▶ [Records from a collection]:
========

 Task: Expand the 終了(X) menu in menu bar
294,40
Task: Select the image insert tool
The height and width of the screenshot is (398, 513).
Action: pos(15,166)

========

▶ [PROBLEM TO WORK ON]: Print precisely the lines from the one with "The height and" through the end of the data above, adding nothing.

▶ [ANSWER TO THE PROBLEM]:
The height and width of the screenshot is (398, 513).
Action: pos(15,166)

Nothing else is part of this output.